This is slightly off topic for this forum unless regarded as a Jupyter workflow problem, so apols in advance if it is off-topic…
I have a git repository with:
a set of notebooks in the master branch that contain run notebooks with output cells populated;
a set of derived notebooks derived from master in a clean branch that have same notebooks but with output cells stripped…
Tools such as nbstripout help automate the creation of “output cleaned” notebooks.
Is there a set of git commit hooks / filters I can use so that a commit of one or more notebooks to the master branch will result in a cleaned copy of the same notebook(s) being committed to the clean branch?
The master branch may contain a lot of notebooks in nested directories, so ideally I only want to run the notebook cleaner over notebooks that have been updated.
it would also be useful if the clean branch were configured from the start to ignore .ipynb_checkpoint/ notebooks.
I wonder what happens if you have a different .gitattributes in each branch and then cherry pick commits from your master branch to the clean branch. Does that pply the filters defined in the .gitattributes of the clean branch?
The setup is mostly automatic, but the daily use requires (for now) some manual steps.
The advantage of this approach is that the whole history is “clean” and all diffs are readable. But still, having a branch with executed notebooks allows the outputs to be visible, e.g., on nbviewer.
My preferred way of working would be to commit .md files into master and then use commit hooks to run the md via jupytext etc to produce run notebooks automatically committed into a separate branch. Having that branch empty of commit messages would be interesting.
════════════════════
● **What you need to do**:
- 1) List every name in the notebook thread that begins with a period.
- 2) Carry on the notebook thread about keeping a clean git branch of Jupyter notebooks, starting after its last sentence.
The records have no connection to the notebook thread.
════════════════════
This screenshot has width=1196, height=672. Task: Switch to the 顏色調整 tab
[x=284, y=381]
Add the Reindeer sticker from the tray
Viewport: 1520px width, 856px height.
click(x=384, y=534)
════════════════════
● **Numbered answers**:
- 1)
.ipynb_checkpoint/
.gitattributes
.md

- 2)
Unfortunately, I’m having trouble persuading anyone else in the merits: a) of a Jupytext mediated approach; b) empty notebooks, rather than run notebooks, as the the thing committed by users. (The wider feeling is a user should commit the run notebook so they can see that they are committing the run notebook as they expect it to be run and then the output stripped notebook derived from that.)
I think the approach from my link above doesn’t work if you use Markdown files. Rebasing the “executed” branch would cause conflicts.
You could re-convert and re-execute all files (not only changed files) each time to avoid rebasing, then it could work. But it would be annoying if you have many notebooks (and you change only a few of them).
Instead of having executed notebooks in your repo, you can provide static HTML pages (including the cell outputs) with nbsphinx (full disclosure, I’m the author). See https://nbsphinx.readthedocs.io/en/0.4.3/custom-formats.html.
Here are two random example pages created from Markdown files:
Re: using Jupytext: yes, that would be the idea… Generate ipynb from md, essentially, and treat (as far as repo is concerned) the md as the first class source.
(By default, I use Jupytext in all my environments, with no pairing… it means I can edit py and md files in the notebook UI.)